The blue light of dawn reveals the shadowed contours of the Arabian desert as Sheikh Butti bin Maktoum bin Juma al Maktoum and his son kneel in prayer. The velvet sand is cool, and the tracks from the night wanderings of a desert fox crisscross the area. Nearby, the silhouettes of 12 small pillars mark the foot of a dune, at the top of which a man is setting up a folding table to serve tea. On the horizon it’s possible to see the shimmer of the Dubai skyline, a place transformed from a tiny backwater into a hypermodern port city by the sheikh’s uncle, Sheikh Rashid bin Saeed al Maktoum.

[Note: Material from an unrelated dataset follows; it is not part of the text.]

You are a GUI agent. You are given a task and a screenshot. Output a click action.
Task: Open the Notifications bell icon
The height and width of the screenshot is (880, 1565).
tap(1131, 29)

There, a cascade of concerns and obligations awaits Sheikh Butti—corporate board decisions, real estate deals, royal family matters, requests for counsel from across the Middle East, Europe, and beyond. But all of that is a world away. Here in the silent landscape of his ancient Bedouin forebears, the sheikh finds peace with his falcons.
It is October, and falconers in the United Arab Emirates (U.A.E.) are busy training their birds for hunting and the upcoming racing season. Each day Sheikh Butti (pronounced BOO-tee), his son Maktoum, and their retinue rise at four in the morning and drive more than an hour into the desert to train their birds before the scorching heat of the day.